TASK TO CARRY OUT: Your reproduction of the entries should be exact and should contain no pictures.

══ INPUT FOR THIS TASK

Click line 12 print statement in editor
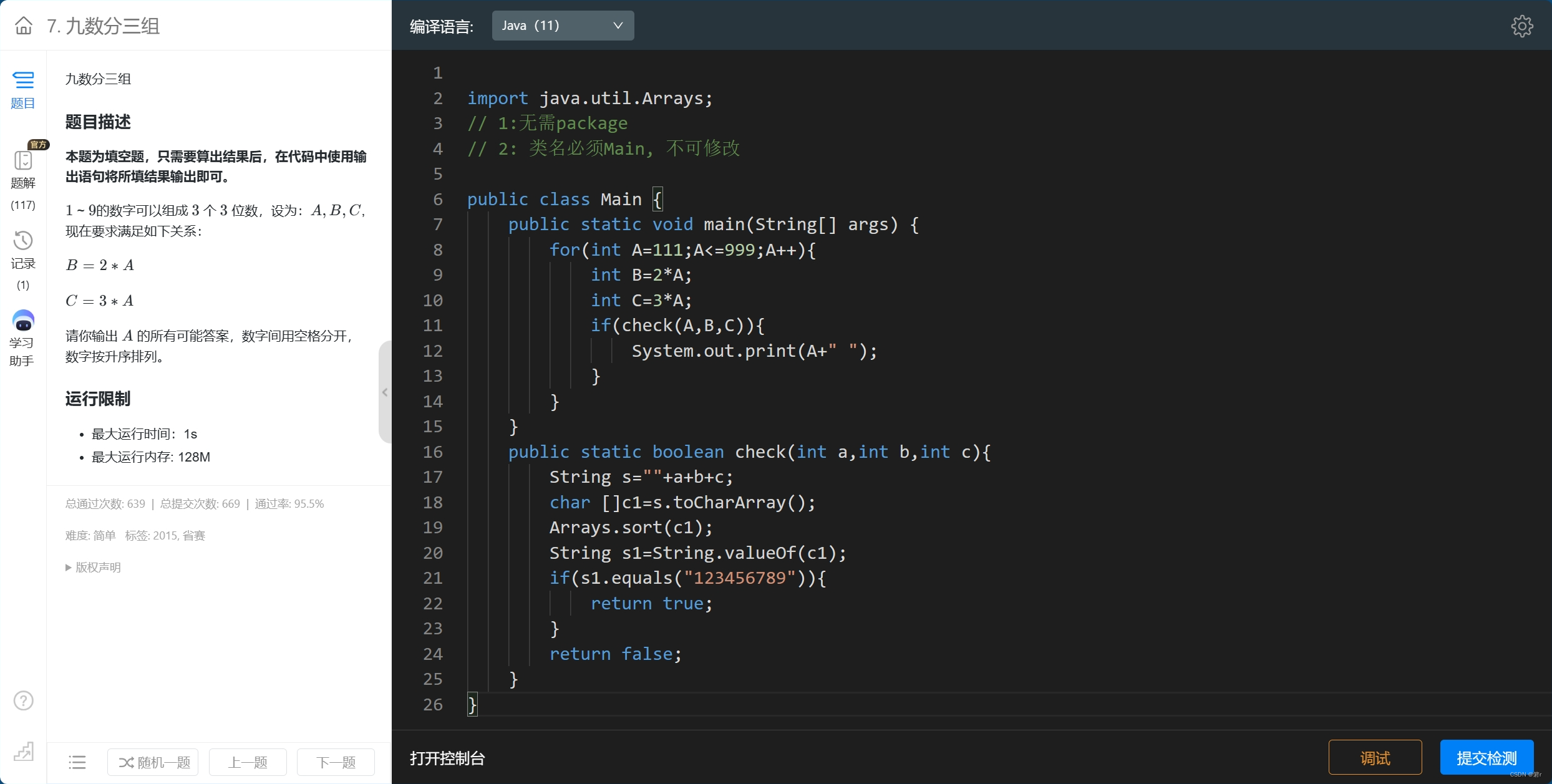Image resolution: width=1552 pixels, height=784 pixels. click(754, 351)
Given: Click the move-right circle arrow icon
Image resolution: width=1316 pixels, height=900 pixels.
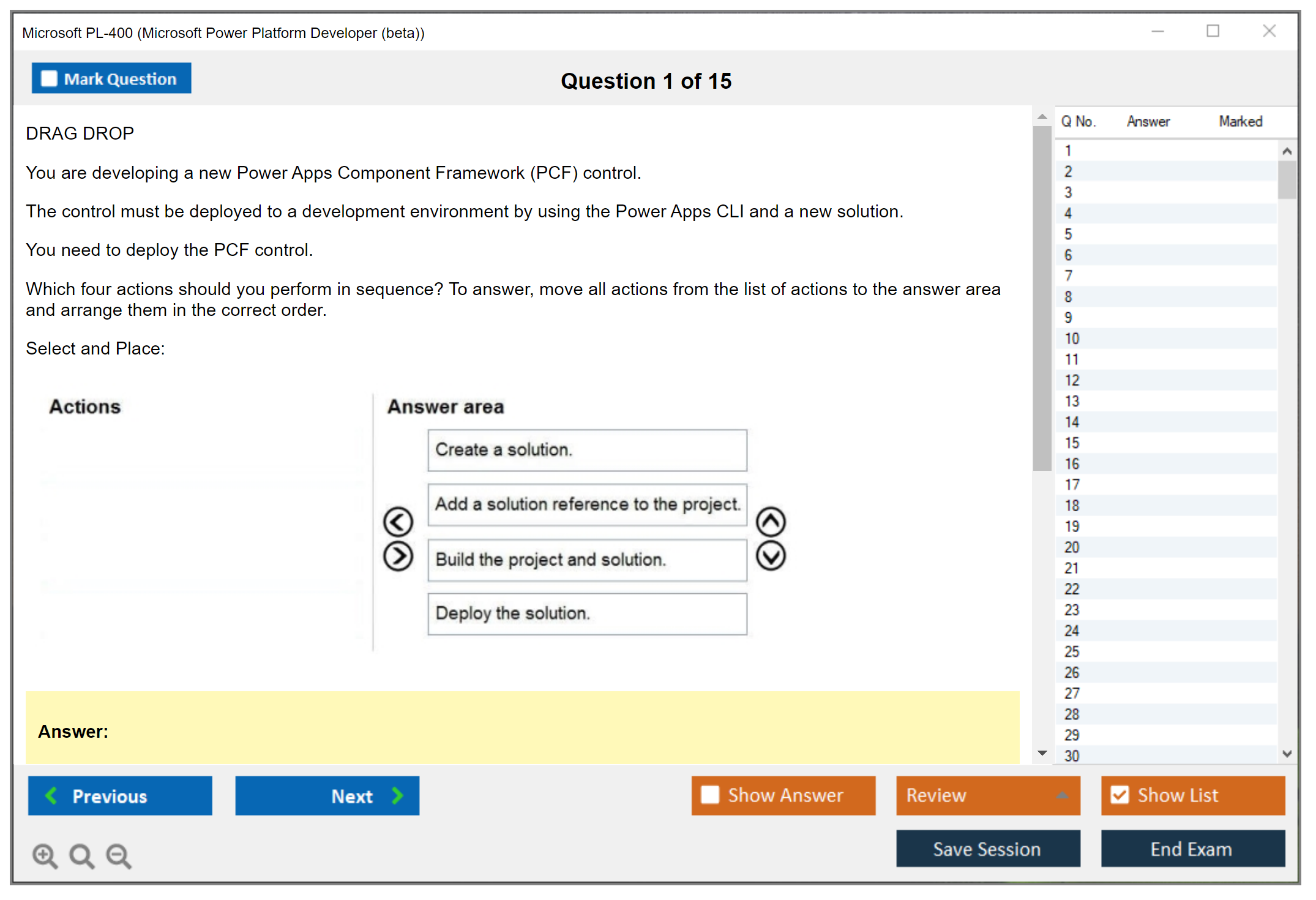Looking at the screenshot, I should 398,557.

════

SOLUTION FOR THIS EXERCISE:
Click line 12 print statement in editor
Image resolution: width=1552 pixels, height=784 pixels. click(754, 351)
Given: Click the move-right circle arrow icon
Image resolution: width=1316 pixels, height=900 pixels.
Looking at the screenshot, I should 398,557.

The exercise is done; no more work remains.